> [Text for analysis]:
Demonstrating that there’s always room for competition in the remote-control demolition sector, Husqvarna introduced its new half-ton DXR 95, the lightest and most compact of the company’s now-model line. The DXR 95 provides 3.1 hp (2.3 kW) of power and 3,626 psi (250 bar) to the end-of-arm tool, and can manage steep inclines of up to 30°.

As usual, the manufacturer Pentruder took the opportunity to show its wide and powerful range for concrete cutting. What particularly attracted the visitors’ interest was the company’s new Pentruder MDU3 core drilling system.

The well-known manufacturer of concrete cutters, Von Arx, which is now owned by Fredrik Åkermark, took the opportunity to show off its new and wide range of, among other things, dust extractors.

World of Concrete 2024 was more than ever an excellent opportunity to reconnect with old acquaintances within the industry. Some examples of companies in our industry were Hilti, Superabrasive, US Saws, Widecut, Dymatec, Lissmac, Diamond Products, Sonmac, Diteq, Antraquip, Ashine, Distar, Shibuya, Syntec, MB Crusher to mention a few.

Collected data entries:
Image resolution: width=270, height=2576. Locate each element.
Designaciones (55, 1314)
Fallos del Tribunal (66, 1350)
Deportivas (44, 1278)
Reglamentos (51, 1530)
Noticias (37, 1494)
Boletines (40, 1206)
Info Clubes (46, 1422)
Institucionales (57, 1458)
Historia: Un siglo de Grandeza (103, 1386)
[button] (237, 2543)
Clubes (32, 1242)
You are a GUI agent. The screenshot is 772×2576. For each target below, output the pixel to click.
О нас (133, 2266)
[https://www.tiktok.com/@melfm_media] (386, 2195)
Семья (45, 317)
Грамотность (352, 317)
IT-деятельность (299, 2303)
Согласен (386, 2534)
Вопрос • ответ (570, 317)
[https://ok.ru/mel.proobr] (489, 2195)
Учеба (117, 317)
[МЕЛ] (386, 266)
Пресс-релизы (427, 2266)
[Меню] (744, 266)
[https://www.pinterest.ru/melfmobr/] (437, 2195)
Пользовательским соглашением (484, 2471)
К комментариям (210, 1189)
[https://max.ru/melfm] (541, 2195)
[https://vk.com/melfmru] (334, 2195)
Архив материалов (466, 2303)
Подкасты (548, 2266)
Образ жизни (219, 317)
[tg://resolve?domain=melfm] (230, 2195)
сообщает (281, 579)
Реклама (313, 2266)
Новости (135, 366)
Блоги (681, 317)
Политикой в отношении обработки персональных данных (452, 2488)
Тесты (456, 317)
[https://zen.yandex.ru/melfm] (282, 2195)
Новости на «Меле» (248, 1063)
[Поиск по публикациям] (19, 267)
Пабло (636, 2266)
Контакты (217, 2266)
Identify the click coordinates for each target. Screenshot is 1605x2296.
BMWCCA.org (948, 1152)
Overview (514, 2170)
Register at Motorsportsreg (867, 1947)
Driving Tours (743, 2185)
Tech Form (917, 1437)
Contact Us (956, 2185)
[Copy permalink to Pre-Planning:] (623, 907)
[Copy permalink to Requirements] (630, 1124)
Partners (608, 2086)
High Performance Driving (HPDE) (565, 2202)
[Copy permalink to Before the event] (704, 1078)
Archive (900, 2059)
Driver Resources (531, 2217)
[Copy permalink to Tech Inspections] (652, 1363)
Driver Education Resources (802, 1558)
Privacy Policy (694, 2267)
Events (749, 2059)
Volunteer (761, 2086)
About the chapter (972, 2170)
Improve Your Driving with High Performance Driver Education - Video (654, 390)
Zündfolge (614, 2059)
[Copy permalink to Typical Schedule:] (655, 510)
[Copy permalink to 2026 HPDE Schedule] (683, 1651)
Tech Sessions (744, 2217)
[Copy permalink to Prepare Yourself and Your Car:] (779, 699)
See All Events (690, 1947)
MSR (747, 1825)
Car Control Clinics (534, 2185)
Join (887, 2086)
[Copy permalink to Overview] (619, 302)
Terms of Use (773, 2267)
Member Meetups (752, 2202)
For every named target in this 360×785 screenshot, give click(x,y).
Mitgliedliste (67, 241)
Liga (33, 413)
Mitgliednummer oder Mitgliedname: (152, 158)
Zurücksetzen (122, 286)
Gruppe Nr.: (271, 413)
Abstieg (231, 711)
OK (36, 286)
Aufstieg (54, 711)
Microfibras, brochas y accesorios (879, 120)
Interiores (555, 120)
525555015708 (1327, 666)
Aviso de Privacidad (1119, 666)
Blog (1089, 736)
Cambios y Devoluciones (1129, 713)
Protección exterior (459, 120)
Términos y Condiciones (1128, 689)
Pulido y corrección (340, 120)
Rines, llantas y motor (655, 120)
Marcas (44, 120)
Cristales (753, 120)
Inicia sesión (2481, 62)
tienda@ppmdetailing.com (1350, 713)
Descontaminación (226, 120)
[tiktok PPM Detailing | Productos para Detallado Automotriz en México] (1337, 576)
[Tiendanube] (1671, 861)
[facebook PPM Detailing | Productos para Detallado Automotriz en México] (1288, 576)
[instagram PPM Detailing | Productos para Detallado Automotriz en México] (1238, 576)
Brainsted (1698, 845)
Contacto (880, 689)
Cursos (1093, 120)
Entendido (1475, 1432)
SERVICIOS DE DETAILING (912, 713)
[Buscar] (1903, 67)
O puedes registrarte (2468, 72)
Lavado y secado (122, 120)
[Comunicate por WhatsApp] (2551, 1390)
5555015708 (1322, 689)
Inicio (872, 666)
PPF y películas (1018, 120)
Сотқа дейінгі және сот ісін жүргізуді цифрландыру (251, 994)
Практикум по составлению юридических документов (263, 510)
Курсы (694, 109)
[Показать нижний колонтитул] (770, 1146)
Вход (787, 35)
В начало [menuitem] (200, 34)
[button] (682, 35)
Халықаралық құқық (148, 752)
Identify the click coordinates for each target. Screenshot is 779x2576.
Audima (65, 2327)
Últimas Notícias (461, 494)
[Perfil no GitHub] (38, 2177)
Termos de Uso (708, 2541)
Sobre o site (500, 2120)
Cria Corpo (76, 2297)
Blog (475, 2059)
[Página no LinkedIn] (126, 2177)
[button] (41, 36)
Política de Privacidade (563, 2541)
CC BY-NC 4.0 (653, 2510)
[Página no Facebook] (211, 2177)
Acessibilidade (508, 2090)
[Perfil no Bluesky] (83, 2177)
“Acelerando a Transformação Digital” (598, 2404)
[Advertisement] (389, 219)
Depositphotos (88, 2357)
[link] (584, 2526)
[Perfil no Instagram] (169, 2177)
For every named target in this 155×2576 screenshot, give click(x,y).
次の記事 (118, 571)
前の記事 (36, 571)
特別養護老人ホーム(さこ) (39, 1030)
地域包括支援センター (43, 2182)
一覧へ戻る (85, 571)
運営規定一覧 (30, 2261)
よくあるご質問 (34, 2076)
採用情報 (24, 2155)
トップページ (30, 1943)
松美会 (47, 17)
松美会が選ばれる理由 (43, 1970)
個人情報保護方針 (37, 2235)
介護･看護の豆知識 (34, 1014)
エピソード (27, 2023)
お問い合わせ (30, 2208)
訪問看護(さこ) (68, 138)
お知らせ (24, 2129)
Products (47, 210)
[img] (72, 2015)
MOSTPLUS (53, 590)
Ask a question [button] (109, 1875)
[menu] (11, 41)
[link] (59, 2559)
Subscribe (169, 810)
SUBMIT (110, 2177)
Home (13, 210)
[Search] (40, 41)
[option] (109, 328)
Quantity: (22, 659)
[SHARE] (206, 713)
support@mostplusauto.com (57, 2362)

> [Questions to answer]:
A – From the World of Concrete text above, extract the stretch from "Demonstrating that there’s" through "of up to 30°.".
B – Answer these questions using the World of Concrete text above:
(i) How much power does the Husqvarna DXR 95 provide?
(ii) Which new Pentruder product particularly attracted visitors' interest?
(iii) Who now owns Von Arx?

> [Activity answers]:
A –
Demonstrating that there’s always room for competition in the remote-control demolition sector, Husqvarna introduced its new half-ton DXR 95, the lightest and most compact of the company’s now-model line. The DXR 95 provides 3.1 hp (2.3 kW) of power and 3,626 psi (250 bar) to the end-of-arm tool, and can manage steep inclines of up to 30°.

B –
(i) 3.1 hp (2.3 kW)
(ii) The Pentruder MDU3 core drilling system
(iii) Fredrik Åkermark